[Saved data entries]

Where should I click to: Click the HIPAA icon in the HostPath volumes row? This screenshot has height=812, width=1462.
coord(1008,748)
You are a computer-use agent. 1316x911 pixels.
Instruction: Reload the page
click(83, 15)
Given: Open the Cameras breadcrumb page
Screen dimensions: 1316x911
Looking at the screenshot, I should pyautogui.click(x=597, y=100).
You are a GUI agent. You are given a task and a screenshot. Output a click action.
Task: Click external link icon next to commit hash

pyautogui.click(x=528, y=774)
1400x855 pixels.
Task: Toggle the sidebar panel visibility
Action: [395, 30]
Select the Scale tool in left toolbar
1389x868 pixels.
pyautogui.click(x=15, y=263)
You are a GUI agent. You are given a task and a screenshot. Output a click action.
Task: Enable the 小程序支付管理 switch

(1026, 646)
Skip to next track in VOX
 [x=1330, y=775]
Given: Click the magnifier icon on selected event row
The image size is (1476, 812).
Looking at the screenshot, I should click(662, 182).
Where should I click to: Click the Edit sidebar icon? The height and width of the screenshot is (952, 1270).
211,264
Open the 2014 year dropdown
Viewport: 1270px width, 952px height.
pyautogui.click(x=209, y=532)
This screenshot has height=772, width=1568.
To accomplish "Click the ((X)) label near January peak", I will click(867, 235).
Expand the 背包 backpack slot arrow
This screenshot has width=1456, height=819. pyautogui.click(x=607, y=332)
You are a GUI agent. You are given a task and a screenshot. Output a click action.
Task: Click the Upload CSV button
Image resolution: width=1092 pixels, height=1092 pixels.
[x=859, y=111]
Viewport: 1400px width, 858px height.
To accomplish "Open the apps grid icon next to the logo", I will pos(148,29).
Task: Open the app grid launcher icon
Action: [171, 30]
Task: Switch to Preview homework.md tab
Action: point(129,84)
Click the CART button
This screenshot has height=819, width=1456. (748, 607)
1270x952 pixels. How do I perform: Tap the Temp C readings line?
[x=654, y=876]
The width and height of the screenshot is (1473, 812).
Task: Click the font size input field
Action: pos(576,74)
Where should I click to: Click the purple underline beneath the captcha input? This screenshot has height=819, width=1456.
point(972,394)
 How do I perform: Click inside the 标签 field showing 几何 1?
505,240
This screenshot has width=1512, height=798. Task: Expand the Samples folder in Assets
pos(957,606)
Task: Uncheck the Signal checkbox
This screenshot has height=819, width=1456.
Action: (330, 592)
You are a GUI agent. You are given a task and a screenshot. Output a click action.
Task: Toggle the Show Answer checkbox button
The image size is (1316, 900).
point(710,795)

§ **Problem requirements**:
Using the records above, find and show each line with the string "checkbox".

§ **Exercise result**:
Task: Uncheck the Signal checkbox
Task: Toggle the Show Answer checkbox button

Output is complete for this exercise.